- Problem to solve
Every line of the data below needs to be reproduced exactly.

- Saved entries
Start of Block
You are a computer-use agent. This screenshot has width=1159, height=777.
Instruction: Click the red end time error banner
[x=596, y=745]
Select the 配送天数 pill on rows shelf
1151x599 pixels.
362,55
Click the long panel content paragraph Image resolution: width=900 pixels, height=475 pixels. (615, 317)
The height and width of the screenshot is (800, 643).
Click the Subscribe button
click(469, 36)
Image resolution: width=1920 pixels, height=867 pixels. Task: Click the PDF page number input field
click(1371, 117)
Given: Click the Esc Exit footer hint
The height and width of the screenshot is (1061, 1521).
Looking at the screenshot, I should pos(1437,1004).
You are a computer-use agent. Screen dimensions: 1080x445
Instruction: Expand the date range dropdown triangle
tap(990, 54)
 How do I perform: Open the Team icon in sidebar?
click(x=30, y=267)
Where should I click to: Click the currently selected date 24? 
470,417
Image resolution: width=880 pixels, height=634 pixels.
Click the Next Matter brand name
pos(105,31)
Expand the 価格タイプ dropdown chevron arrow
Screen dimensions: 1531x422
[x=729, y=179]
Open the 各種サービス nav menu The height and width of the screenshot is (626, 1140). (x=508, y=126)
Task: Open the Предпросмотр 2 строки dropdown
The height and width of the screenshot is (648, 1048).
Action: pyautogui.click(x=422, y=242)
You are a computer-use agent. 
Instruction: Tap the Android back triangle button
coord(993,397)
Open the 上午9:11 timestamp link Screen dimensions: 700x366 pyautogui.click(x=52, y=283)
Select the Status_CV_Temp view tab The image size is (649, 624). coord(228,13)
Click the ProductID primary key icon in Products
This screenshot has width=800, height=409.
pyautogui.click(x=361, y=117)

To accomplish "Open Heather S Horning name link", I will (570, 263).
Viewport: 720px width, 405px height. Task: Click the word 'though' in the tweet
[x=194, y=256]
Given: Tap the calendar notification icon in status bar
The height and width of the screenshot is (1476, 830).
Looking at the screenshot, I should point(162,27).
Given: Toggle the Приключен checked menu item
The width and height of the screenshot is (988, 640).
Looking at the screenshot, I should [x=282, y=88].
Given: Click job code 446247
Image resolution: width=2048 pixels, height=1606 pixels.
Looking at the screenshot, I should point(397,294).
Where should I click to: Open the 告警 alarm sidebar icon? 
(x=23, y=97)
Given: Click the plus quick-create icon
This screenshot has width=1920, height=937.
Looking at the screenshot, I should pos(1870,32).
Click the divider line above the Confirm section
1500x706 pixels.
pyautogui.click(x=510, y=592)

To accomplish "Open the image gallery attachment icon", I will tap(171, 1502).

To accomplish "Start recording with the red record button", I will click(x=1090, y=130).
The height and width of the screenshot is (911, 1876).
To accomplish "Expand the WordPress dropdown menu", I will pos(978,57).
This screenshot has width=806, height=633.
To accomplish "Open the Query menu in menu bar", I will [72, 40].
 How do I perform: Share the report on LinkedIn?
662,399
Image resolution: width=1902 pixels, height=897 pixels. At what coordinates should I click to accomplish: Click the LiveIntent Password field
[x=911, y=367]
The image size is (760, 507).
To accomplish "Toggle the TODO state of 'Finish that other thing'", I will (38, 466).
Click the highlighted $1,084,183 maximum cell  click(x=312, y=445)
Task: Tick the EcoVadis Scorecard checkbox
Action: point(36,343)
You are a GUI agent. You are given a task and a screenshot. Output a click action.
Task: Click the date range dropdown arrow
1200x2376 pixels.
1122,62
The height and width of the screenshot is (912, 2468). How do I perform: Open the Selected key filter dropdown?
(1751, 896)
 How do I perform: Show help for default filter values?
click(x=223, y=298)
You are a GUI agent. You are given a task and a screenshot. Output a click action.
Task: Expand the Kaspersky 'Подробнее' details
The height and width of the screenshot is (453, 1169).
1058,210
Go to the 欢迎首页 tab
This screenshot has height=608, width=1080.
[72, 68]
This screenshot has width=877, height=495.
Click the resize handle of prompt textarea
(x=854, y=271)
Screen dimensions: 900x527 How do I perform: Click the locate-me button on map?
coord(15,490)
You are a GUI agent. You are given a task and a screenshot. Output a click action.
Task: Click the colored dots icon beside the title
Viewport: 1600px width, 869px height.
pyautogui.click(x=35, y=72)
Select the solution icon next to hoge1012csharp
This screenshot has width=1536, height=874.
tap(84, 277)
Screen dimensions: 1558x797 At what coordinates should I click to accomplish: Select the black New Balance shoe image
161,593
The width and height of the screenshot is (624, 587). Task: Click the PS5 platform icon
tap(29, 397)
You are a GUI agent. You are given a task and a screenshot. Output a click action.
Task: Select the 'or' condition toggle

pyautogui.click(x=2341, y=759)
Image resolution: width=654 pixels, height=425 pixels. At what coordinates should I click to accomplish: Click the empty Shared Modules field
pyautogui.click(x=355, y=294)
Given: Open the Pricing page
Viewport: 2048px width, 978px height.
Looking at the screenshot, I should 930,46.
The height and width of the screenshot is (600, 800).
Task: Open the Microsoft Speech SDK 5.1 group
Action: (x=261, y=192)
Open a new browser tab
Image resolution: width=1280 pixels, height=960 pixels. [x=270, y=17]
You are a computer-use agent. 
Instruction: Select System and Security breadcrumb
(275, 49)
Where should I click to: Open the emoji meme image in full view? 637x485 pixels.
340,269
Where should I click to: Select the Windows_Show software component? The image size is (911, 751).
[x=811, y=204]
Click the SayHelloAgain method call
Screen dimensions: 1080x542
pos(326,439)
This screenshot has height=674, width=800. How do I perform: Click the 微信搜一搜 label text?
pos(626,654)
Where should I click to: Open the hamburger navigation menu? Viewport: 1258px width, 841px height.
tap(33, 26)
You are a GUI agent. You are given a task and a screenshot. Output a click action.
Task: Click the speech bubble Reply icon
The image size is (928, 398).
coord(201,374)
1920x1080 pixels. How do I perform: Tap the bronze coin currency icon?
End of Block
- Answer to this exercise
You are a computer-use agent. This screenshot has width=1159, height=777.
Instruction: Click the red end time error banner
[x=596, y=745]
Select the 配送天数 pill on rows shelf
1151x599 pixels.
362,55
Click the long panel content paragraph Image resolution: width=900 pixels, height=475 pixels. (615, 317)
The height and width of the screenshot is (800, 643).
Click the Subscribe button
click(469, 36)
Image resolution: width=1920 pixels, height=867 pixels. Task: Click the PDF page number input field
click(1371, 117)
Given: Click the Esc Exit footer hint
The height and width of the screenshot is (1061, 1521).
Looking at the screenshot, I should pos(1437,1004).
You are a computer-use agent. Screen dimensions: 1080x445
Instruction: Expand the date range dropdown triangle
tap(990, 54)
 How do I perform: Open the Team icon in sidebar?
click(x=30, y=267)
Where should I click to: Click the currently selected date 24? 
470,417
Image resolution: width=880 pixels, height=634 pixels.
Click the Next Matter brand name
pos(105,31)
Expand the 価格タイプ dropdown chevron arrow
Screen dimensions: 1531x422
[x=729, y=179]
Open the 各種サービス nav menu The height and width of the screenshot is (626, 1140). (x=508, y=126)
Task: Open the Предпросмотр 2 строки dropdown
The height and width of the screenshot is (648, 1048).
Action: pyautogui.click(x=422, y=242)
You are a computer-use agent. 
Instruction: Tap the Android back triangle button
coord(993,397)
Open the 上午9:11 timestamp link Screen dimensions: 700x366 pyautogui.click(x=52, y=283)
Select the Status_CV_Temp view tab The image size is (649, 624). coord(228,13)
Click the ProductID primary key icon in Products
This screenshot has width=800, height=409.
pyautogui.click(x=361, y=117)

To accomplish "Open Heather S Horning name link", I will (570, 263).
Viewport: 720px width, 405px height. Task: Click the word 'though' in the tweet
[x=194, y=256]
Given: Tap the calendar notification icon in status bar
The height and width of the screenshot is (1476, 830).
Looking at the screenshot, I should point(162,27).
Given: Toggle the Приключен checked menu item
The width and height of the screenshot is (988, 640).
Looking at the screenshot, I should [x=282, y=88].
Given: Click job code 446247
Image resolution: width=2048 pixels, height=1606 pixels.
Looking at the screenshot, I should point(397,294).
Where should I click to: Open the 告警 alarm sidebar icon? 
(x=23, y=97)
Given: Click the plus quick-create icon
This screenshot has width=1920, height=937.
Looking at the screenshot, I should pos(1870,32).
Click the divider line above the Confirm section
1500x706 pixels.
pyautogui.click(x=510, y=592)

To accomplish "Open the image gallery attachment icon", I will tap(171, 1502).

To accomplish "Start recording with the red record button", I will click(x=1090, y=130).
The height and width of the screenshot is (911, 1876).
To accomplish "Expand the WordPress dropdown menu", I will pos(978,57).
This screenshot has width=806, height=633.
To accomplish "Open the Query menu in menu bar", I will [72, 40].
 How do I perform: Share the report on LinkedIn?
662,399
Image resolution: width=1902 pixels, height=897 pixels. At what coordinates should I click to accomplish: Click the LiveIntent Password field
[x=911, y=367]
The image size is (760, 507).
To accomplish "Toggle the TODO state of 'Finish that other thing'", I will (38, 466).
Click the highlighted $1,084,183 maximum cell  click(x=312, y=445)
Task: Tick the EcoVadis Scorecard checkbox
Action: point(36,343)
You are a GUI agent. You are given a task and a screenshot. Output a click action.
Task: Click the date range dropdown arrow
1200x2376 pixels.
1122,62
The height and width of the screenshot is (912, 2468). How do I perform: Open the Selected key filter dropdown?
(1751, 896)
 How do I perform: Show help for default filter values?
click(x=223, y=298)
You are a GUI agent. You are given a task and a screenshot. Output a click action.
Task: Expand the Kaspersky 'Подробнее' details
The height and width of the screenshot is (453, 1169).
1058,210
Go to the 欢迎首页 tab
This screenshot has height=608, width=1080.
[72, 68]
This screenshot has width=877, height=495.
Click the resize handle of prompt textarea
(x=854, y=271)
Screen dimensions: 900x527 How do I perform: Click the locate-me button on map?
coord(15,490)
You are a GUI agent. You are given a task and a screenshot. Output a click action.
Task: Click the colored dots icon beside the title
Viewport: 1600px width, 869px height.
pyautogui.click(x=35, y=72)
Select the solution icon next to hoge1012csharp
This screenshot has width=1536, height=874.
tap(84, 277)
Screen dimensions: 1558x797 At what coordinates should I click to accomplish: Select the black New Balance shoe image
161,593
The width and height of the screenshot is (624, 587). Task: Click the PS5 platform icon
tap(29, 397)
You are a GUI agent. You are given a task and a screenshot. Output a click action.
Task: Select the 'or' condition toggle

pyautogui.click(x=2341, y=759)
Image resolution: width=654 pixels, height=425 pixels. At what coordinates should I click to accomplish: Click the empty Shared Modules field
pyautogui.click(x=355, y=294)
Given: Open the Pricing page
Viewport: 2048px width, 978px height.
Looking at the screenshot, I should 930,46.
The height and width of the screenshot is (600, 800).
Task: Open the Microsoft Speech SDK 5.1 group
Action: (x=261, y=192)
Open a new browser tab
Image resolution: width=1280 pixels, height=960 pixels. [x=270, y=17]
You are a computer-use agent. 
Instruction: Select System and Security breadcrumb
(275, 49)
Where should I click to: Open the emoji meme image in full view? 637x485 pixels.
340,269
Where should I click to: Select the Windows_Show software component? The image size is (911, 751).
[x=811, y=204]
Click the SayHelloAgain method call
Screen dimensions: 1080x542
pos(326,439)
This screenshot has height=674, width=800. How do I perform: Click the 微信搜一搜 label text?
pos(626,654)
Where should I click to: Open the hamburger navigation menu? Viewport: 1258px width, 841px height.
tap(33, 26)
You are a GUI agent. You are given a task and a screenshot. Output a click action.
Task: Click the speech bubble Reply icon
The image size is (928, 398).
coord(201,374)
1920x1080 pixels. How do I perform: Tap the bronze coin currency icon?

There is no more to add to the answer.